Unread postby Keith_McClary » Thu 01 Jul 2010, 23:59:37

efarmer wrote:The counterinsurgency surge was a more grandiose exploitation of the Al Anbar phenomena where the US forces (A) were able to support local security and provide resources for locals (B) who were unable to tolerate Al Qaeda (C) to form a security bubble to allow a national government to be developed (D) that would institutionalize the locally acceptable security and culture and allow (A) to leave when that happened someday.

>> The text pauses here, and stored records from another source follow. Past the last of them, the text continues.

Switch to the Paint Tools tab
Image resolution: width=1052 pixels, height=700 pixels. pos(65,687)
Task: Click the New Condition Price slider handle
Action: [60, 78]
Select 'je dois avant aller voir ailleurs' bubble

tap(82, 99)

That's the official spin. In plain language:
1) Rename "Bad Guys" to "Anbar Awakening" and "Sons of Iraq" and give them guns and money.
2) Announce exit date.
("Violence" decreases)
3) Declare victory.

This could also work in Afghanistan, it seems they are already giving the bad guys money, if not on purpose:
US to cut $4bn in Afghan aid over corruption fears

It comes after the Wall Street Journal reported that huge sums of cash had allegedly been flown out of Kabul international airport in recent years.
...
"I do not intend to appropriate one more dime for assistance to Afghanistan until I have confidence that US taxpayer money is not being abused to line the pockets of corrupt Afghan government officials, drug lords and terrorists," Ms Lowey said.


However, I can't think of an economic equivalent of a face-saving retreat.